#### Records shown ####

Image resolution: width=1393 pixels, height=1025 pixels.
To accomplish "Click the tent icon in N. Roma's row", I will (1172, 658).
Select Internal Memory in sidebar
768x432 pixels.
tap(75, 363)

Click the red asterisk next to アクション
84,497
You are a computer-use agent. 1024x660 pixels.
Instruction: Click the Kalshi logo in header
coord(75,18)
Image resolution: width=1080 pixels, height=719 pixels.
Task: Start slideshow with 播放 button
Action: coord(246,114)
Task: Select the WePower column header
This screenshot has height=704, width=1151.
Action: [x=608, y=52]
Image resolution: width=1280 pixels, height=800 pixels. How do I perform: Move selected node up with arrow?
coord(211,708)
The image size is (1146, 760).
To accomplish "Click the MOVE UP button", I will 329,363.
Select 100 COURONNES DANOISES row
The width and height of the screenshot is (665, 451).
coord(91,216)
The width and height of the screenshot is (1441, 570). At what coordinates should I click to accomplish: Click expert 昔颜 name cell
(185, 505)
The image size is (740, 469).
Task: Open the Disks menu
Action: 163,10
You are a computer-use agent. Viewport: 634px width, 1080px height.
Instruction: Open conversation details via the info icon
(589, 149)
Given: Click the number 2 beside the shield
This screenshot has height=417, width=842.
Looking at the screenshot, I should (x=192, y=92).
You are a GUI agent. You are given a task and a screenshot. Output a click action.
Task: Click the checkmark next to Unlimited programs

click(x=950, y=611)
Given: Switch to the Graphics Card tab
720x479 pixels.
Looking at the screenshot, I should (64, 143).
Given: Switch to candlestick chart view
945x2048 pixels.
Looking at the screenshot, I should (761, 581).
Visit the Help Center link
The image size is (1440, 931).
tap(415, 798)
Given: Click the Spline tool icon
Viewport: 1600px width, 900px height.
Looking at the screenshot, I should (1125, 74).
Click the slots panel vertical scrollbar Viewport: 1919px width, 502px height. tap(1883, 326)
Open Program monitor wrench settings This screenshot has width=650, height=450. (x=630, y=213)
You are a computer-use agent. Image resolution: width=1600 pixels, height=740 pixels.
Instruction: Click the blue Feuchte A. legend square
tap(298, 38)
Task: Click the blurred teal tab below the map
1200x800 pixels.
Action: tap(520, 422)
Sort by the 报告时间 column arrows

####

### What needs to be done
Could you reproduce all the records exactly?

### Response
Image resolution: width=1393 pixels, height=1025 pixels.
To accomplish "Click the tent icon in N. Roma's row", I will (1172, 658).
Select Internal Memory in sidebar
768x432 pixels.
tap(75, 363)

Click the red asterisk next to アクション
84,497
You are a computer-use agent. 1024x660 pixels.
Instruction: Click the Kalshi logo in header
coord(75,18)
Image resolution: width=1080 pixels, height=719 pixels.
Task: Start slideshow with 播放 button
Action: coord(246,114)
Task: Select the WePower column header
This screenshot has height=704, width=1151.
Action: [x=608, y=52]
Image resolution: width=1280 pixels, height=800 pixels. How do I perform: Move selected node up with arrow?
coord(211,708)
The image size is (1146, 760).
To accomplish "Click the MOVE UP button", I will 329,363.
Select 100 COURONNES DANOISES row
The width and height of the screenshot is (665, 451).
coord(91,216)
The width and height of the screenshot is (1441, 570). At what coordinates should I click to accomplish: Click expert 昔颜 name cell
(185, 505)
The image size is (740, 469).
Task: Open the Disks menu
Action: 163,10
You are a computer-use agent. Viewport: 634px width, 1080px height.
Instruction: Open conversation details via the info icon
(589, 149)
Given: Click the number 2 beside the shield
This screenshot has height=417, width=842.
Looking at the screenshot, I should (x=192, y=92).
You are a GUI agent. You are given a task and a screenshot. Output a click action.
Task: Click the checkmark next to Unlimited programs

click(x=950, y=611)
Given: Switch to the Graphics Card tab
720x479 pixels.
Looking at the screenshot, I should (64, 143).
Given: Switch to candlestick chart view
945x2048 pixels.
Looking at the screenshot, I should (761, 581).
Visit the Help Center link
The image size is (1440, 931).
tap(415, 798)
Given: Click the Spline tool icon
Viewport: 1600px width, 900px height.
Looking at the screenshot, I should (1125, 74).
Click the slots panel vertical scrollbar Viewport: 1919px width, 502px height. tap(1883, 326)
Open Program monitor wrench settings This screenshot has width=650, height=450. (x=630, y=213)
You are a computer-use agent. Image resolution: width=1600 pixels, height=740 pixels.
Instruction: Click the blue Feuchte A. legend square
tap(298, 38)
Task: Click the blurred teal tab below the map
1200x800 pixels.
Action: tap(520, 422)
Sort by the 报告时间 column arrows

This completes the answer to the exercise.